DO ELECTRIC MOTORCYCLES HAVE GEARS?

Like their four-wheeled cousins, electric motorcycles are often described as automatic vehicles. This is actually inaccurate. Most electric bikes technically have a single drive ratio, so there aren’t multiple gears to be shifting ‘manually’ or ‘automatically’ between.

All vehicles have some form of transmission – automatic, manual, variable, or other – which refers to the components that transmit power from the motor to the wheel. These transmissions generally include a variety of gears, which provide different ratios between input and output, and a clutch, which is controlled by the operator in a manual vehicle, or a vehicle control module in an automatic.
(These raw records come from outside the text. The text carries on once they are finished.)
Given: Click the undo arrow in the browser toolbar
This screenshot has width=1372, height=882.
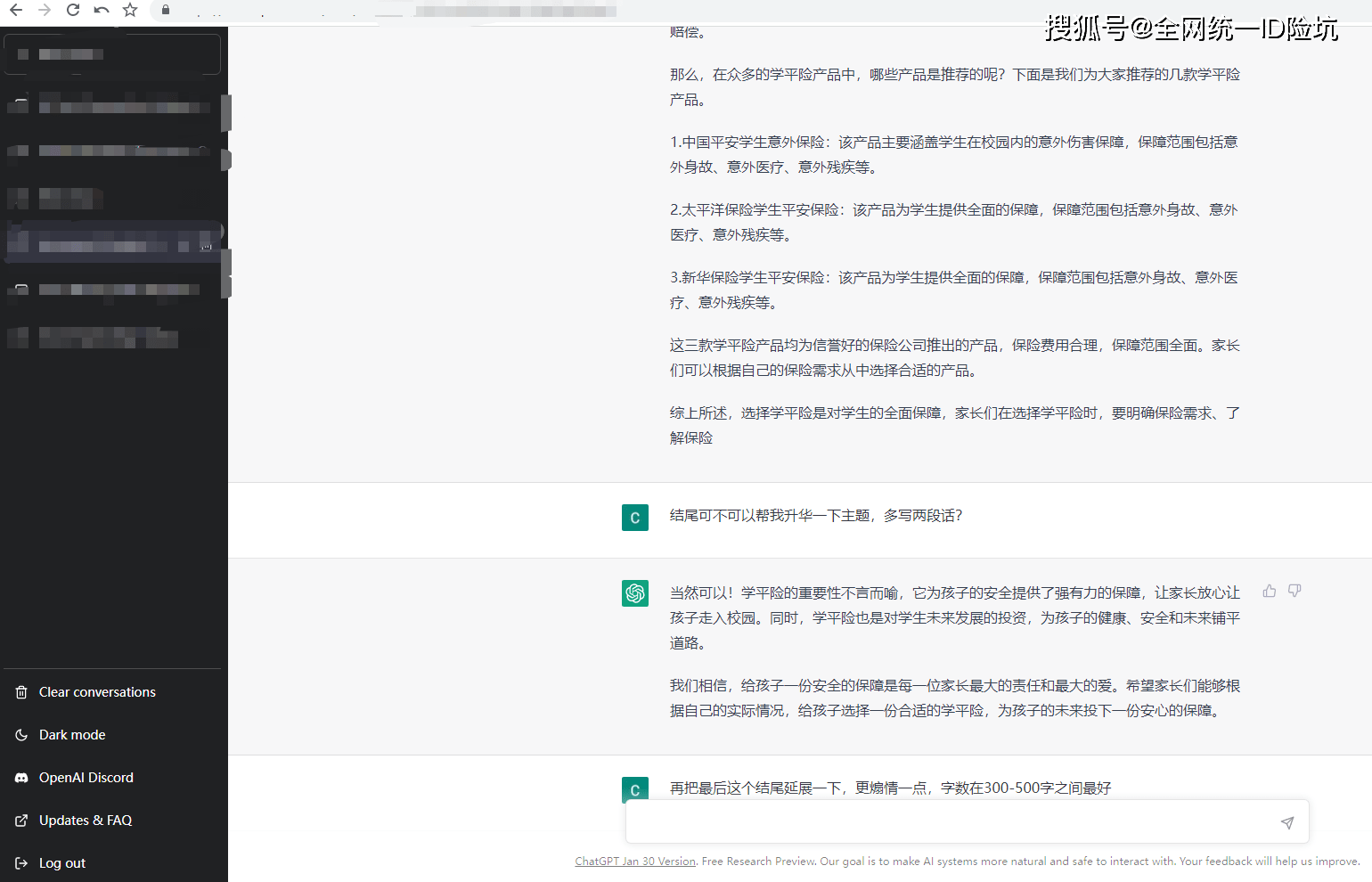Looking at the screenshot, I should pyautogui.click(x=102, y=11).
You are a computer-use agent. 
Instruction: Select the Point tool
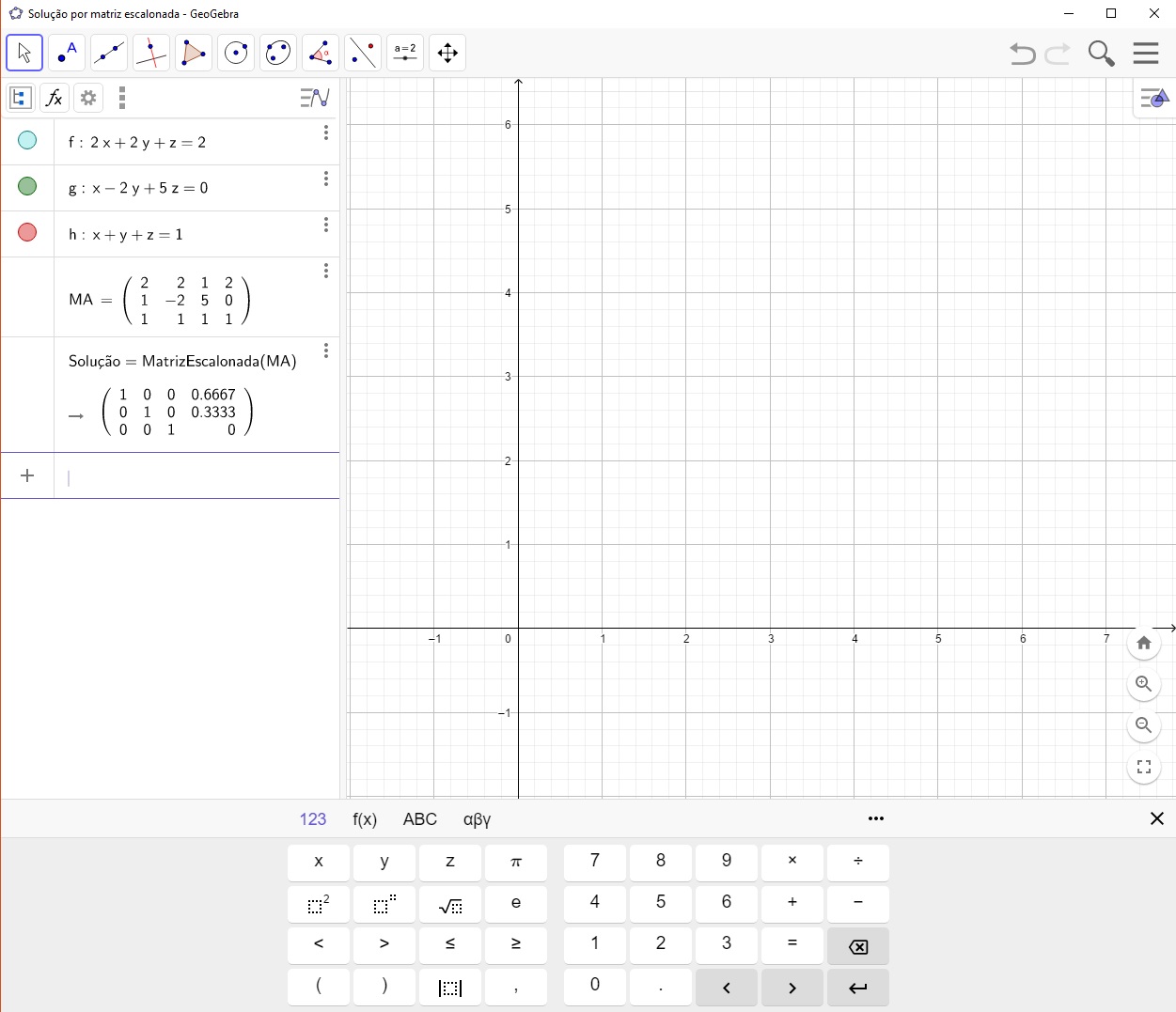point(67,53)
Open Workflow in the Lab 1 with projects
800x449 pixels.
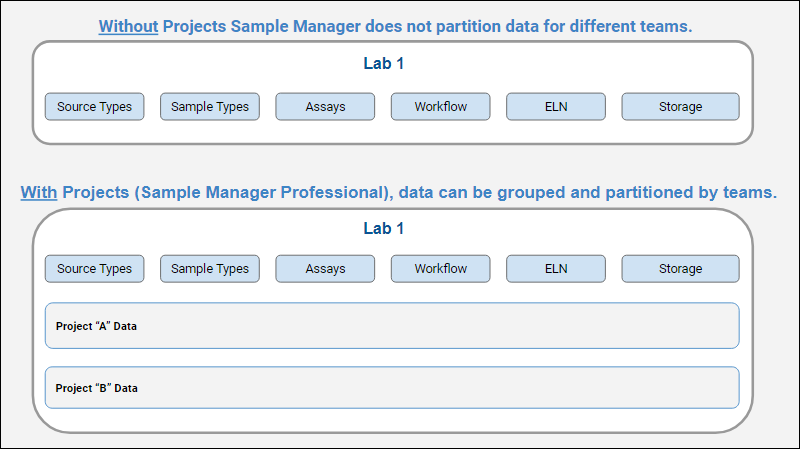pyautogui.click(x=440, y=268)
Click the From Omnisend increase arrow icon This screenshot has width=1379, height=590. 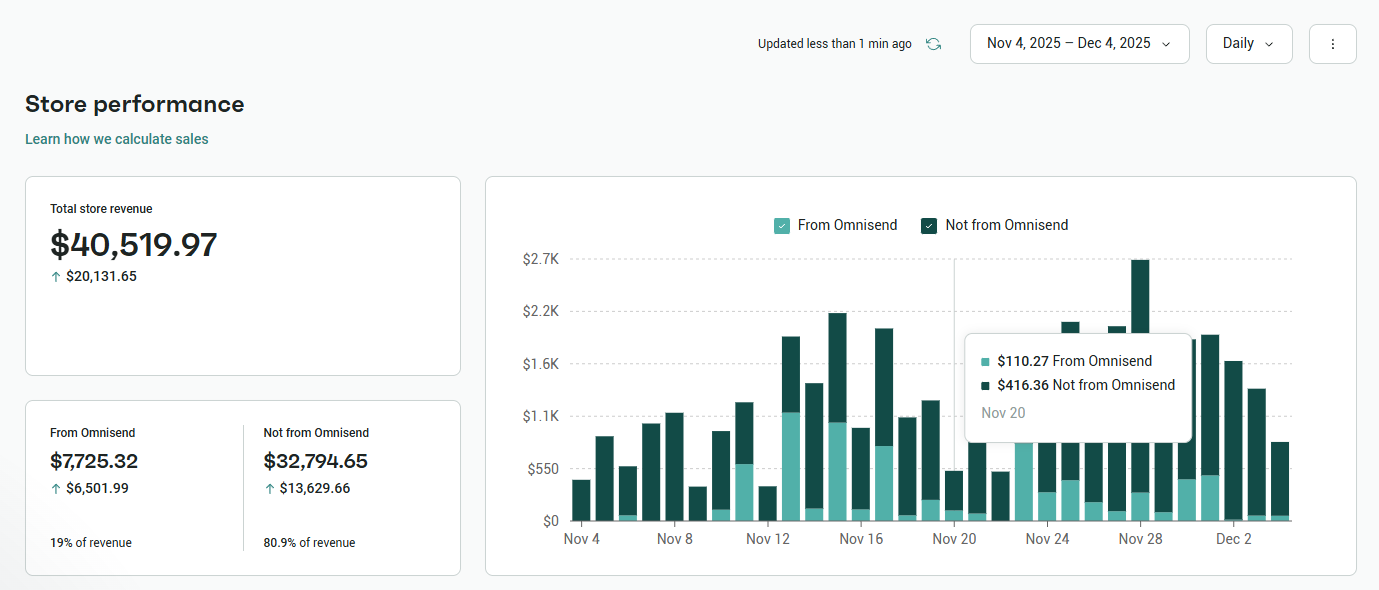click(56, 489)
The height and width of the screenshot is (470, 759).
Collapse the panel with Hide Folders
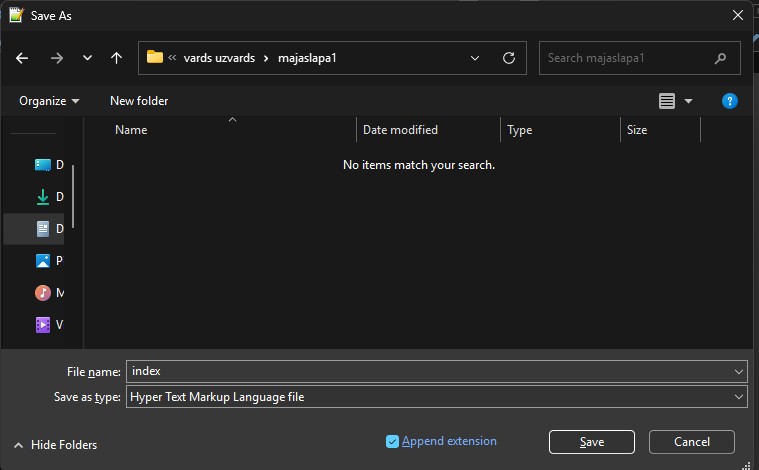(x=55, y=444)
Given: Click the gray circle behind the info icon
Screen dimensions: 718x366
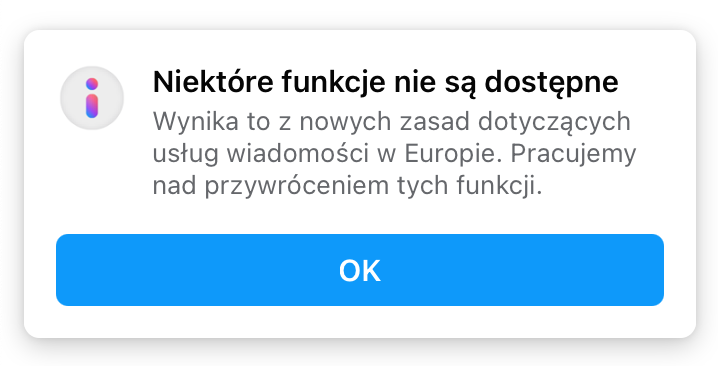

Gearboxes are necessary because of the wide operating requirements of a vehicle compared to the narrow operating window of an internal combustion engine (ICE). However, electric vehicles are able to do away with gearboxes because the meaningful operating range of the electric motor tends to be far broader. They’re also able to do away with the clutch, because in an electric motor, you can produce a great deal of torque at low or even 0 RPM.

In the case of a typical ICE motorcycle, you have a clutch controlled by a hand lever that engages the motor with the gearbox. The gearbox is controlled by a foot lever with gears selected according to what you’re doing (e.g. accelerating hard or cruising down the highway). The gearbox is then connected to a sprocket which drives a chain, which in turn transmits power to the rear wheel. In the case of the C-Series, there’s no need for a clutch, because we can produce enough torque at 0 RPM to propel the vehicle, and there is also no need for a gearbox, as we’re able to produce this constant, blistering amount of torque up until about 4000 RPM. The only remaining piece of the puzzle is the typical chain-and-sprocket combo, which in our case has been opted out for a stronger, lower maintenance belt and pulley.

So, in summary, the C-Series transmission is a single/fixed-ratio synchronous belt-and-pulley system. Not strictly an automatic.